Zur „Stellungnahme Teilfortschreibung Windenergie“ sagte der Bürgermeister: „Maren Jessen-Witt vom Team Ordnung und Liegenschaften beim Amt hat uns mal eine Formulierung ausgearbeitet, die wir diskutieren und beschließen wollen.“ Darin begrüßt die Gemeinde die Ausweisung eines Vorzugsgebietes. Die Gemeindeführung will die Höhe der Anlagen auf 100 Meter begrenzen. Stark verärgerte, laute Anmerkung von Sönke Matzen (AAWO): „Die Bauleitplanung ist immer Aufgabe der jeweiligen Gemeinde und müsste auch immer in der Hand der Gemeinden bleiben. Ich habe den Eindruck, von Landesseite ist da anderes gewollt.“ Spontane Unterstützung signalisierte Michael Wolf (WAO) – eben falls stark verärgert: „Wir habe es ja gehört, die Landesregierung entscheidet.“ Und auch der Gemeindechef zeigte sich nicht minder verstimmt: „Letztendlich haben auch wir gewisse Rechte und können uns nicht einfach alles aufdrücken lassen – das ist meine Meinung.“

Im Hinblick auf den Zustand der Dorfstraße signalisierte der Bürgermeister: „Ich beobachte seit zwei Jahren, dass die Pfützen größer werden und sehe Absackungen im Bereich der Abwasserleitungen und Hydranten.“ Nach eingehenden Beratungen beschlossen: Der Gemeindechef wird gemeinsam mit Fachleuten eine Bestandsaufnahme vornehmen; dazu soll die Dorfstraße an verschiedenen Stelle angebohrt werden.

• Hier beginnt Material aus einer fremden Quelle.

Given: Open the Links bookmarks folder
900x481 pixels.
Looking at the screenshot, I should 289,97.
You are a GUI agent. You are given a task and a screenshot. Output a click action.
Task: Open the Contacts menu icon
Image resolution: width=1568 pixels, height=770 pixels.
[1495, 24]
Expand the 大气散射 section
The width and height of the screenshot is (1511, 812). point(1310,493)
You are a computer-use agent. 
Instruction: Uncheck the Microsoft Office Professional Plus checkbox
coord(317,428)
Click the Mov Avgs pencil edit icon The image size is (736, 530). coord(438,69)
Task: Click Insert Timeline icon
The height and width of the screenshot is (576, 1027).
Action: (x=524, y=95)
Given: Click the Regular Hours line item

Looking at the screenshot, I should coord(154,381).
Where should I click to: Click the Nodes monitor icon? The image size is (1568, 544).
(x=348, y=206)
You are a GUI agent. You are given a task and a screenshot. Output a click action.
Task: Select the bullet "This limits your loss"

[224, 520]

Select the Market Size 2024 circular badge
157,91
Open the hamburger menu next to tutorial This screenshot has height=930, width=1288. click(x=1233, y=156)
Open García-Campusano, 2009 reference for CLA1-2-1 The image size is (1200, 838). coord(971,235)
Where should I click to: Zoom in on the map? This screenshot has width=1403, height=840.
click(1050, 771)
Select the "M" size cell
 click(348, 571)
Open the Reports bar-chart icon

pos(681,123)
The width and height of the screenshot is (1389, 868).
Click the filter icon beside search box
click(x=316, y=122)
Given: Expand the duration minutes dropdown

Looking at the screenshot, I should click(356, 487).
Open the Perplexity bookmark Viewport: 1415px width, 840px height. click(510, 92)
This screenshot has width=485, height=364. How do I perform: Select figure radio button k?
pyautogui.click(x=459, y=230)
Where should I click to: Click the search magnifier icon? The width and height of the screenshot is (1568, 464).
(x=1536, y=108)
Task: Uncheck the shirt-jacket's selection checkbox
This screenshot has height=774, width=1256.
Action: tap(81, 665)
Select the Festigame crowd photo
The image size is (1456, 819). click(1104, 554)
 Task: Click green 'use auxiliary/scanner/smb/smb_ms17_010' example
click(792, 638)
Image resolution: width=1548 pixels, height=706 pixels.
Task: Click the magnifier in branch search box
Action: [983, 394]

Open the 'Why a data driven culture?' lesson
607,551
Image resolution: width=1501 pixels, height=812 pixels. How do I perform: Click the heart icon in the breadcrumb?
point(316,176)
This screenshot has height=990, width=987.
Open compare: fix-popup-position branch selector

Dann erläuterte Wehrführer Rüdiger Lorenzen: „Wir haben zur Zeit zwei PA-Trupps. Die Atemschutzgeräteträger werden immer häufiger gefordert – es gibt so gut wie kein Brandereignis, bei dem sie nicht eingesetzt werden. Da stoßen wir sehr schnell an unsere Grenzen und würden gerne einen dritten PA-Trupp ausrüsten. Der dazu notwendige Fahrzeugumbau wird mit einem Stundensatz von 107,70 Euro inklusive Steuer berechnet. Bei diesem Preis muss ich davon ausgehen, dass da alles Ingenieure beschäftigt sind, die diese Arbeiten ausführen.“ In die aufkommende Heiterkeit hinein schlug der Wehrführer „kostensenkend“ dann dies vor: „Den Ausbau können wir selbst vornehmen, wir haben Karosseriebauer bei uns in der Feuerwehr; wir kaufen nur die entsprechenden Originalteile. Dadurch können wir den Preis von gut 6000 Euro auf 4000 Euro senken.“ Der abschließend gefasste einstimmige Gemeinderatsbeschluss sieht vor: Aufrüstung des großen Einsatzfahrzeuges in der Variante „mit Eigenleistung“. Zusätzlich soll im Feuerwehrhaus ein Kompressor installiert werden, der die Drucklufterhaltung des Einsatzwagens gewährleistet.